◆ **What is being asked**:
Reproduce all of the following data word for word, with every line in its original order.

◆ **Provided data**:
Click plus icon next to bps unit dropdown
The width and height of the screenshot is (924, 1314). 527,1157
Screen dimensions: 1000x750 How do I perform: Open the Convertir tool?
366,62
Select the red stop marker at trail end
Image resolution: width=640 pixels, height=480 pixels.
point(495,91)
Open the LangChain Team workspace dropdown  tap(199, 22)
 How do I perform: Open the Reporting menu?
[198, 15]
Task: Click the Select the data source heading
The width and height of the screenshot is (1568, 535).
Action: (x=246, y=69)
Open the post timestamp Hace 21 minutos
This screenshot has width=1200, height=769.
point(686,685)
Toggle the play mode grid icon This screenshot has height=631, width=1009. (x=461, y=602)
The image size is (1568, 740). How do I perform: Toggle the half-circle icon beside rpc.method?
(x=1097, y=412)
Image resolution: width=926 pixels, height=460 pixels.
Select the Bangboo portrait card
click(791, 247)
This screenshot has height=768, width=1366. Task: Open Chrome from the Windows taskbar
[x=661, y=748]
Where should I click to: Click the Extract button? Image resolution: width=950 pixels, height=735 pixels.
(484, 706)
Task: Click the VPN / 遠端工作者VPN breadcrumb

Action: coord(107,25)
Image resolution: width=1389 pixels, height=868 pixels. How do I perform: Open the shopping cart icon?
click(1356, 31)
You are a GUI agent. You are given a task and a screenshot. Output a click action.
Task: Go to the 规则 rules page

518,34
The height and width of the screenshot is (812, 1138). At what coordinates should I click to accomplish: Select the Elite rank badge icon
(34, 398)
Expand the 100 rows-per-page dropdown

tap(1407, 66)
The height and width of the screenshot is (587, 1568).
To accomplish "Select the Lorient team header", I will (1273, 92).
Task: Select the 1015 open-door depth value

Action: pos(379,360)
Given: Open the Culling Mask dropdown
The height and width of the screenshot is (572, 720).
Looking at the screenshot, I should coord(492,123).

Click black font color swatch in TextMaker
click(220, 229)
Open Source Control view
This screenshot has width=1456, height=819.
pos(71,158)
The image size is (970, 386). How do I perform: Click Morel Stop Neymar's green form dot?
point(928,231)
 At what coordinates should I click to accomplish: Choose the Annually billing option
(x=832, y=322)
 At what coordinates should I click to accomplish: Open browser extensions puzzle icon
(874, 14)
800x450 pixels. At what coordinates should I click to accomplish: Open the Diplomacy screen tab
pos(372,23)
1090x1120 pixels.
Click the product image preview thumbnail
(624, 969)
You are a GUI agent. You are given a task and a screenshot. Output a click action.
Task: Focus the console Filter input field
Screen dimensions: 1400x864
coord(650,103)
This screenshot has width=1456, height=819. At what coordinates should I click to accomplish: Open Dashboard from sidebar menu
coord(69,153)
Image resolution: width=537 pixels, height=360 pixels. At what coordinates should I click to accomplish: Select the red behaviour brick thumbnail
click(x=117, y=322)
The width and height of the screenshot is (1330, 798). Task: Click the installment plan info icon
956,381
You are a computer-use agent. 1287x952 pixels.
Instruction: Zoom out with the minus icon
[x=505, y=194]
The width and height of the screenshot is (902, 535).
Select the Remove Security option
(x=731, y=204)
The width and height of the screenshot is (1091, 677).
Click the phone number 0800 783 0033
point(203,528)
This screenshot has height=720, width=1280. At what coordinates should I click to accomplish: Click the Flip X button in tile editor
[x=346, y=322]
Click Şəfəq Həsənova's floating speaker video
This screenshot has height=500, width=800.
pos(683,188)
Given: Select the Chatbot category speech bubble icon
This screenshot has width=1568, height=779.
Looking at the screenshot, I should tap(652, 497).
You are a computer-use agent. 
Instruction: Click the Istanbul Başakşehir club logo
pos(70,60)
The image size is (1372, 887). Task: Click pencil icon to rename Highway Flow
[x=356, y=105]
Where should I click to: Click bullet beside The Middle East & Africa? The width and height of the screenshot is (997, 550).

◆ **Task answer**:
Click plus icon next to bps unit dropdown
The width and height of the screenshot is (924, 1314). 527,1157
Screen dimensions: 1000x750 How do I perform: Open the Convertir tool?
366,62
Select the red stop marker at trail end
Image resolution: width=640 pixels, height=480 pixels.
point(495,91)
Open the LangChain Team workspace dropdown  tap(199, 22)
 How do I perform: Open the Reporting menu?
[198, 15]
Task: Click the Select the data source heading
The width and height of the screenshot is (1568, 535).
Action: (x=246, y=69)
Open the post timestamp Hace 21 minutos
This screenshot has width=1200, height=769.
point(686,685)
Toggle the play mode grid icon This screenshot has height=631, width=1009. (x=461, y=602)
The image size is (1568, 740). How do I perform: Toggle the half-circle icon beside rpc.method?
(x=1097, y=412)
Image resolution: width=926 pixels, height=460 pixels.
Select the Bangboo portrait card
click(791, 247)
This screenshot has height=768, width=1366. Task: Open Chrome from the Windows taskbar
[x=661, y=748]
Where should I click to: Click the Extract button? Image resolution: width=950 pixels, height=735 pixels.
(484, 706)
Task: Click the VPN / 遠端工作者VPN breadcrumb

Action: coord(107,25)
Image resolution: width=1389 pixels, height=868 pixels. How do I perform: Open the shopping cart icon?
click(1356, 31)
You are a GUI agent. You are given a task and a screenshot. Output a click action.
Task: Go to the 规则 rules page

518,34
The height and width of the screenshot is (812, 1138). At what coordinates should I click to accomplish: Select the Elite rank badge icon
(34, 398)
Expand the 100 rows-per-page dropdown

tap(1407, 66)
The height and width of the screenshot is (587, 1568).
To accomplish "Select the Lorient team header", I will (1273, 92).
Task: Select the 1015 open-door depth value

Action: pos(379,360)
Given: Open the Culling Mask dropdown
The height and width of the screenshot is (572, 720).
Looking at the screenshot, I should coord(492,123).

Click black font color swatch in TextMaker
click(220, 229)
Open Source Control view
This screenshot has width=1456, height=819.
pos(71,158)
The image size is (970, 386). How do I perform: Click Morel Stop Neymar's green form dot?
point(928,231)
 At what coordinates should I click to accomplish: Choose the Annually billing option
(x=832, y=322)
 At what coordinates should I click to accomplish: Open browser extensions puzzle icon
(874, 14)
800x450 pixels. At what coordinates should I click to accomplish: Open the Diplomacy screen tab
pos(372,23)
1090x1120 pixels.
Click the product image preview thumbnail
(624, 969)
You are a GUI agent. You are given a task and a screenshot. Output a click action.
Task: Focus the console Filter input field
Screen dimensions: 1400x864
coord(650,103)
This screenshot has width=1456, height=819. At what coordinates should I click to accomplish: Open Dashboard from sidebar menu
coord(69,153)
Image resolution: width=537 pixels, height=360 pixels. At what coordinates should I click to accomplish: Select the red behaviour brick thumbnail
click(x=117, y=322)
The width and height of the screenshot is (1330, 798). Task: Click the installment plan info icon
956,381
You are a computer-use agent. 1287x952 pixels.
Instruction: Zoom out with the minus icon
[x=505, y=194]
The width and height of the screenshot is (902, 535).
Select the Remove Security option
(x=731, y=204)
The width and height of the screenshot is (1091, 677).
Click the phone number 0800 783 0033
point(203,528)
This screenshot has height=720, width=1280. At what coordinates should I click to accomplish: Click the Flip X button in tile editor
[x=346, y=322]
Click Şəfəq Həsənova's floating speaker video
This screenshot has height=500, width=800.
pos(683,188)
Given: Select the Chatbot category speech bubble icon
This screenshot has width=1568, height=779.
Looking at the screenshot, I should tap(652, 497).
You are a computer-use agent. 
Instruction: Click the Istanbul Başakşehir club logo
pos(70,60)
The image size is (1372, 887). Task: Click pencil icon to rename Highway Flow
[x=356, y=105]
Where should I click to: Click bullet beside The Middle East & Africa? The width and height of the screenshot is (997, 550).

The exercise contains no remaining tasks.